PASSAGE GIVEN
Physical layer 238, of mobile station 230, receives frames from cdma2000 air link 220. At 20 ms intervals, physical layer 238 provides each received frame to multiplex sublayer 236, and indicates to multiplex sublayer 236 the channel that each frame was received on. Multiplex sublayer 236 unencapsulates the RLP frames in accordance with the cdma2000 specification and provides the RLP frames to RLP3 layer 234.

RLP3 layer 234 performs RLP frame processing on these frames in accordance with the RLP3 specification. In the event that any received frame has a sequence number equal to V (N) the payload of all received RLP frames having consecutive sequence numbers beginning with V (N) are provided to byte stream layer 232 by RLP3 layer 234. In the event that a new hole is created, a NAK is generated to signal that one or more data frames need to be retransmitted, while the unsequentially received frame is buffered.

The above description describes an exemplary embodiment of cdma2000 data flow in the forward link direction. As is known by one skilled in the art, data flow occurs in the reverse link direction along a path in the opposite direction.

FIGS. 3 through 7 illustrate embodiments presenting a novel method of detecting RLP3 frames that are merely delayed, and not lost or corrupted.

The presented embodiments disclose a novel method of preventing unnecessary NAKs, and resulting RLP frame retransmissions, when delayed frames are detected. The disclosed embodiments buffer unsequentially

received RLP frames and withhold the transmission of NAK messages until delayed RLP frames have been missing longer than a tolerated time period, using timers and or counters.

FIG. 3 is a flow chart diagram illustrating one embodiment of delayed frame detection in RLP3. In block 302, at 20 ms intervals, RLP frames are received. In this embodiment, the expected sequence number, LV (R), is not updated until delayed frames have been received. When a new RLP frame is received, its full internal sequence number, received SEQ number, is calculated using its 8 bit over the air SEQ bits and 4 SEQHI bits of the current LV (R).

Every 20 ms frame time, age counters of any RLP frames previously buffered in a delayed frame queue are decremented in block 304.

In block 306, the received SEQ number is compared to the current LV (R). In order to delay updating L V (R), all unsequentially received RLP frames are buffered in the delayed frame queue. Without delayed frame detection for RLP3, received RLP frames with a received SEQ number greater than the sequence number of the next expected frame, V (R), would generate an unnecessary NAK for delayed frames. New RLP frames with a sequence number less than L V (R) are discarded.

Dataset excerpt
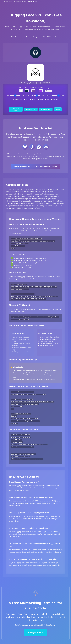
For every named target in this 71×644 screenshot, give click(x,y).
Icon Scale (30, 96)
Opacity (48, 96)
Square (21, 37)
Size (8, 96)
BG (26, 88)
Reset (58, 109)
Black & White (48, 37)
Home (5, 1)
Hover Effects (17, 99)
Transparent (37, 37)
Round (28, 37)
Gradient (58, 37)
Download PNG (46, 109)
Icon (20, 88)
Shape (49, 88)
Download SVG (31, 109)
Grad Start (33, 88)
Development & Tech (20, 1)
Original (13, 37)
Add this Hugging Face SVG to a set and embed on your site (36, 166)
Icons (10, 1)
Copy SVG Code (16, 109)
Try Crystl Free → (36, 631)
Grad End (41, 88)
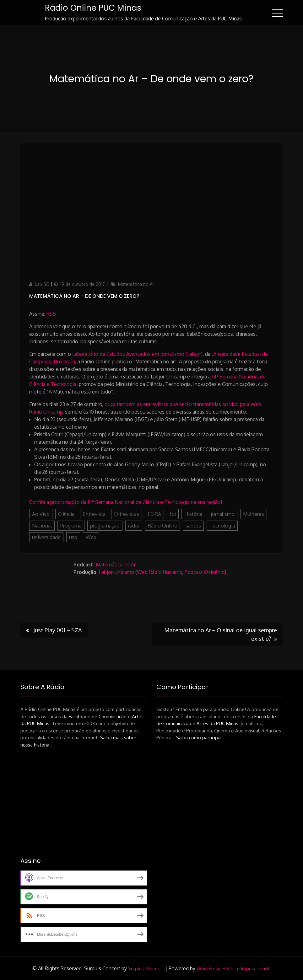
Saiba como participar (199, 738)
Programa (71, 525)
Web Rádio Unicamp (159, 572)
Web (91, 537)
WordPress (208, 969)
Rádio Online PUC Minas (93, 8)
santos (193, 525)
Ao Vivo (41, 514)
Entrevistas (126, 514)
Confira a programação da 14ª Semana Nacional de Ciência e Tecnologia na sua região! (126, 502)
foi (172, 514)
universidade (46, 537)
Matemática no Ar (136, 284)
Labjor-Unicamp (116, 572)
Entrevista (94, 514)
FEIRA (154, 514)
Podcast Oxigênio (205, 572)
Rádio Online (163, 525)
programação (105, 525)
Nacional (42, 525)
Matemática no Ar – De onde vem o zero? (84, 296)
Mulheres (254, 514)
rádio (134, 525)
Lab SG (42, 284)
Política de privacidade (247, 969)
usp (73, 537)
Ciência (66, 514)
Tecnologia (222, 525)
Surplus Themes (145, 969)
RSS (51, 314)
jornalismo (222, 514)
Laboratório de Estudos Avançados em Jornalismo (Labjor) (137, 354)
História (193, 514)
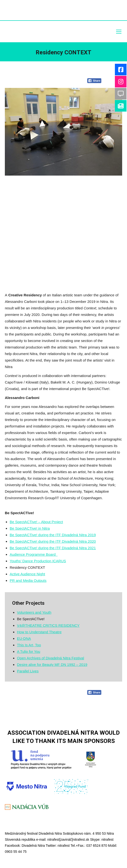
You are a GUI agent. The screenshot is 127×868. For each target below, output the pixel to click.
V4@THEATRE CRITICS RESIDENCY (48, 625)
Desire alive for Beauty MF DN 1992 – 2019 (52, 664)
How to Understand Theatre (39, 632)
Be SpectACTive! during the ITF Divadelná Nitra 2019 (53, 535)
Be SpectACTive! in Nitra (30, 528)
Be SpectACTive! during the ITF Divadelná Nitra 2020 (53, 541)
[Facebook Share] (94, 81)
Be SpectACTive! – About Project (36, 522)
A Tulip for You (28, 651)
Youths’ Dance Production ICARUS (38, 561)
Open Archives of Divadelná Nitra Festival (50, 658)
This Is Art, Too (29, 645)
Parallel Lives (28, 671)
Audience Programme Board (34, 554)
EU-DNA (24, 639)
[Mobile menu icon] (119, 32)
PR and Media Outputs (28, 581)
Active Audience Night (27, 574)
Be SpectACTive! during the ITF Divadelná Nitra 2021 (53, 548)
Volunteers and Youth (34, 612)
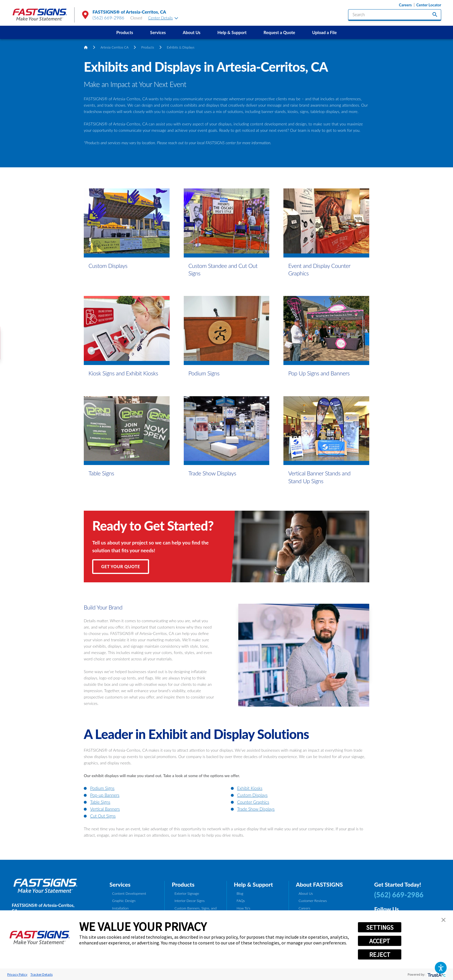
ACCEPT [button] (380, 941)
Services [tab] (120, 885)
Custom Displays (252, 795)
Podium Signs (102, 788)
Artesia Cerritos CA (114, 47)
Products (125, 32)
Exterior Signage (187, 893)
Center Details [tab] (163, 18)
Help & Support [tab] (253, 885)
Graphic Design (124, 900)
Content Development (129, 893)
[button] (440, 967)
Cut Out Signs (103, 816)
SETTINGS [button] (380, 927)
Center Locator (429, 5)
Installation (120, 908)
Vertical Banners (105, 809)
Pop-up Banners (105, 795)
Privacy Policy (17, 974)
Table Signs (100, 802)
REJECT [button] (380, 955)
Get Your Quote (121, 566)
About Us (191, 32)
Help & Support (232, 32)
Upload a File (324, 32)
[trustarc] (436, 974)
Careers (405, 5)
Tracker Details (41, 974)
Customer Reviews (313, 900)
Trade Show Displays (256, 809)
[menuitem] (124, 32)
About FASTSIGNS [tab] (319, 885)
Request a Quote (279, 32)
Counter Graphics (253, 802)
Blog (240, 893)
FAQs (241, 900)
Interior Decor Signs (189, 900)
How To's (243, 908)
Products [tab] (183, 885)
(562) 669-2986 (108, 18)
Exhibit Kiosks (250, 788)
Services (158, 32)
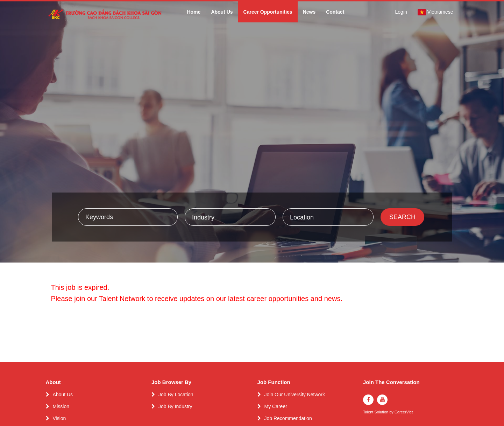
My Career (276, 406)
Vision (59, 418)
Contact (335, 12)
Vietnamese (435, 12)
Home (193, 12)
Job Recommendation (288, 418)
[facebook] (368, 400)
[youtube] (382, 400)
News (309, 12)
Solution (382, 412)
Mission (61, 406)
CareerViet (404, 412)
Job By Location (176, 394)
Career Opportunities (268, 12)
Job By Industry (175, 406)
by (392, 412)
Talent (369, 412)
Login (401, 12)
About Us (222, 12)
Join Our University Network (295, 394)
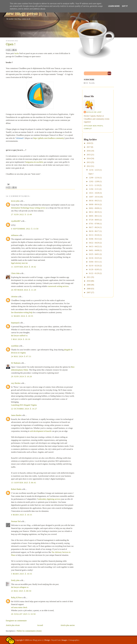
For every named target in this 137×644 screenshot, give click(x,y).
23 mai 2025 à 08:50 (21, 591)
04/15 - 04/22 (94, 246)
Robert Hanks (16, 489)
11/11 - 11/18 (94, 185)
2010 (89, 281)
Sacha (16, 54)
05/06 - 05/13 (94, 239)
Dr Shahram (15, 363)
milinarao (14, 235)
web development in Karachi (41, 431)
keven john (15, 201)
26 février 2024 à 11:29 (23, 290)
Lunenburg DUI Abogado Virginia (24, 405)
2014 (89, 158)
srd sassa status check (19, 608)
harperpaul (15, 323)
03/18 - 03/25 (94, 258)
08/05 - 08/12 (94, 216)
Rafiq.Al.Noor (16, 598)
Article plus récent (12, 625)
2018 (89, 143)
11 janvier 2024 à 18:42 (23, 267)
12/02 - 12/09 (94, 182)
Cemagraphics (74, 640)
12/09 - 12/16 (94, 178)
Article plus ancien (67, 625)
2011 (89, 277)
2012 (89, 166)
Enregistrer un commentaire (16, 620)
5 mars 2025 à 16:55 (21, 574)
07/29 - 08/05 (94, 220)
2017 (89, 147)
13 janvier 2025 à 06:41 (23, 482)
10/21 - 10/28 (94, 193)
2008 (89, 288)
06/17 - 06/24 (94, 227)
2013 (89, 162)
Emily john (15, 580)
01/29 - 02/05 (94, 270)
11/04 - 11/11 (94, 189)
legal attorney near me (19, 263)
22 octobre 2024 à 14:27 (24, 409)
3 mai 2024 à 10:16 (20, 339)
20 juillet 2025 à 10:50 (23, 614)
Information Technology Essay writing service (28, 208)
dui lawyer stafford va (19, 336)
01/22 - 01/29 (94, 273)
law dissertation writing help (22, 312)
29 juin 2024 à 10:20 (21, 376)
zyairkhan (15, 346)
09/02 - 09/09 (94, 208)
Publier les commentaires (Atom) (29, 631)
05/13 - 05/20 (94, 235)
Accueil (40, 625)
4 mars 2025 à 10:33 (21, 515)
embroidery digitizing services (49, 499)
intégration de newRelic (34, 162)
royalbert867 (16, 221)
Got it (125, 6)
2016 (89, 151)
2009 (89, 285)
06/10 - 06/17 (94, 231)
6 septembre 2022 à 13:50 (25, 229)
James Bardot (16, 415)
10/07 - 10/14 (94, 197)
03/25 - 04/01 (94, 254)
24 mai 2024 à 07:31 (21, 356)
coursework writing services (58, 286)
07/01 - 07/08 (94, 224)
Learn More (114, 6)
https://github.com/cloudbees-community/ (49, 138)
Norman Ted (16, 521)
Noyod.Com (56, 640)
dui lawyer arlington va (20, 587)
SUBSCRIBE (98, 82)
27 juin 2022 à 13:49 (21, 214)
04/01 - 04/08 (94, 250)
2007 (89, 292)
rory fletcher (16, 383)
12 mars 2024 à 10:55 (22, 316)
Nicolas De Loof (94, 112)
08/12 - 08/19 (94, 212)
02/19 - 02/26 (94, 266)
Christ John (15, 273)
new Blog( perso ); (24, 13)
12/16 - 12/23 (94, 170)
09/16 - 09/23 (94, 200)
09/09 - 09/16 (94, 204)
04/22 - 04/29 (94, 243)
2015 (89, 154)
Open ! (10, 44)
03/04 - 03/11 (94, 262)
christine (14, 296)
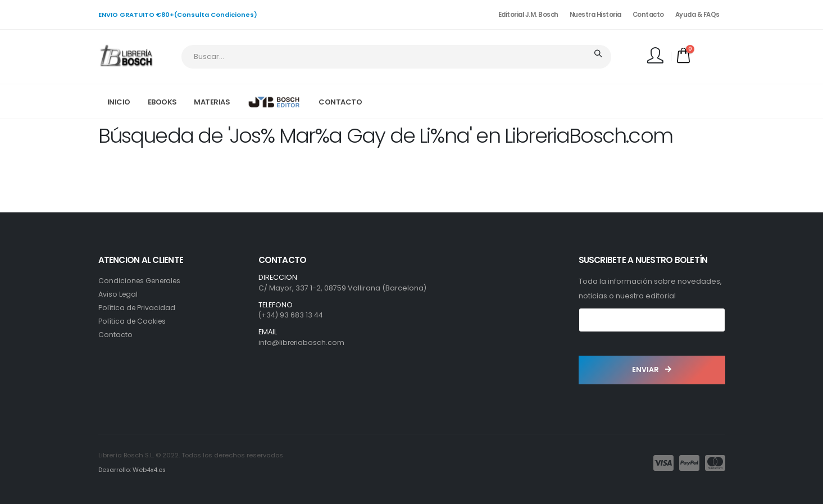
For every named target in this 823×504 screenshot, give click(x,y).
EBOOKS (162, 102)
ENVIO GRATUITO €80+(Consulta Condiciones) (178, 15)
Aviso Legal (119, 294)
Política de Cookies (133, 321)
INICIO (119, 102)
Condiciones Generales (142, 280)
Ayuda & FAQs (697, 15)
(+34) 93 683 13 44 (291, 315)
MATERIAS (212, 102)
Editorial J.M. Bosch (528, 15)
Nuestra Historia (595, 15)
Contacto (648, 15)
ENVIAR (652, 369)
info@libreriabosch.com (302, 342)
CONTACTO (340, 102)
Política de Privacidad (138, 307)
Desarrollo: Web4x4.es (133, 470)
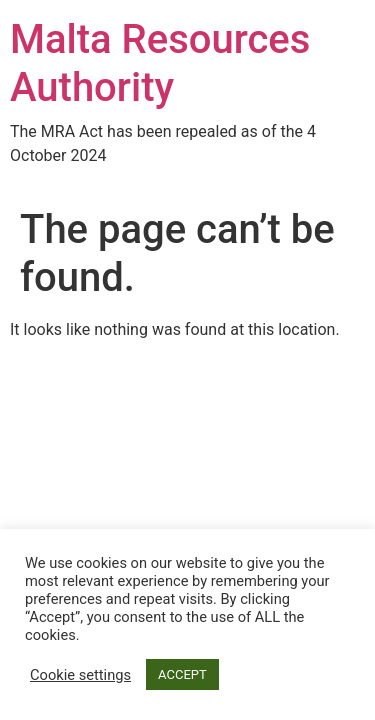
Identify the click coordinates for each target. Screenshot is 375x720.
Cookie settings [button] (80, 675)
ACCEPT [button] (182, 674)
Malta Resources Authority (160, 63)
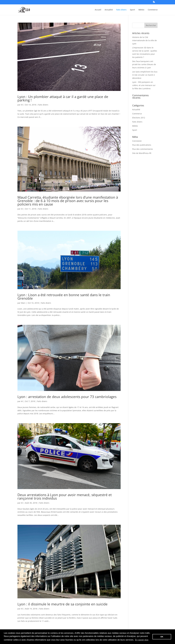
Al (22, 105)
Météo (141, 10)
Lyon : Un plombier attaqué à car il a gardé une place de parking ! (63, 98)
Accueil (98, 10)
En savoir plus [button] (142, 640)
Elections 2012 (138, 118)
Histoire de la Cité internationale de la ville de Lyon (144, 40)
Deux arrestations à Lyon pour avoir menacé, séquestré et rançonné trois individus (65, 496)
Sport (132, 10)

DIRECTIVES
[a] Print the records again without changes, starting with the line that contains "My Career (276, 406)" and going on through the line that contains "Cemagraphics (74, 640)", and leave out the pictures.
[b] Carry on the passage about delayed RLP3 frame detection from the point where it stops.

WRITTEN RESPONSES
[a]
My Career (276, 406)
Vision (59, 418)
Contact (335, 12)
Vietnamese (435, 12)
Home (193, 12)
Job Recommendation (288, 418)
[facebook] (368, 400)
[youtube] (382, 400)
News (309, 12)
Solution (382, 412)
Mission (61, 406)
CareerViet (404, 412)
Job By Location (176, 394)
Career Opportunities (268, 12)
Job By Industry (175, 406)
by (392, 412)
Talent (369, 412)
Login (401, 12)
About Us (222, 12)
Join Our University Network (295, 394)
For every named target in this 137×644 screenshot, give click(x,y).
23 mai 2025 à 08:50 (21, 591)
04/15 - 04/22 (94, 246)
Robert Hanks (16, 489)
11/11 - 11/18 (94, 185)
2010 (89, 281)
Sacha (16, 54)
05/06 - 05/13 (94, 239)
Dr Shahram (15, 363)
milinarao (14, 235)
web development in Karachi (41, 431)
keven john (15, 201)
26 février 2024 à 11:29 (23, 290)
Lunenburg DUI Abogado Virginia (24, 405)
2014 (89, 158)
srd sassa status check (19, 608)
harperpaul (15, 323)
03/18 - 03/25 (94, 258)
08/05 - 08/12 (94, 216)
Rafiq.Al.Noor (16, 598)
Article plus récent (12, 625)
2018 (89, 143)
11 janvier 2024 à 18:42 (23, 267)
12/02 - 12/09 (94, 182)
Cemagraphics (74, 640)

[b]
If the received RLP frame has a received SEQ number greater than L V (R), indicating an unsequentially received RLP frame, or a hole, the RLP frame is inserted into the delayed frame queue buffer in order of received SEQ number in block 308. The delayed frame queue buffer is maintained every 20 ms frame time by an age counter, hereinafter referred to as Maximum Age. For example, a system may tolerate a frame delay of 1 frame. Each RLP frame in the delayed frame queue buffer has a Maximum Age counter that is decremented every frame time until it reaches 0. When the Maximum Age counter of an RLP frame reaches 0, the RLP frame is processed as a new RLP frame. Unsequentially received RLP frames are stored in the delayed frame queue buffer in the order of received SEQ numbers. When a received RLP frame is placed in the delayed frame queue due to the receipt of a received SEQ number that is greater than the sequence number expected, a hole has been created in place of the expected RLP frame.

In block 310, the age counter of the RLP frame placed in the delayed frame queue in block 308 is initialized to the frame delay tolerance of the system, i. e Max Age = frame delay tolerance of the system. Control passes to block 318. The size of the delayed frame queue depends on the frame delay tolerance of the system, or the number of frames of delay for which the receiver is compensating. When an RLP frame is added to the delayed frame queue, the frame is given a Maximum Age. The Maximum Age is decremented every 20ms. A buffered RLP frame becomes zero aged when the Maximum Age counter for the frame has been decremented to zero.

When the age of the unsequential RLP frame becomes zero aged, the RLP frame is then processed as a new RLP frame. At this point, a necessary NAK (or NAKs) may be created for missing RLP frames, i. e. RLP frames that have been delayed longer than the delay tolerance of the system. If the received SEQ number of the zero aged RLP frame is greater than V (R), a NAK is issued for missing RLP frame number V (N). In a system where the frame delay tolerance is more than one frame time, a NAK may be issued for missing frames V (N) through V (R).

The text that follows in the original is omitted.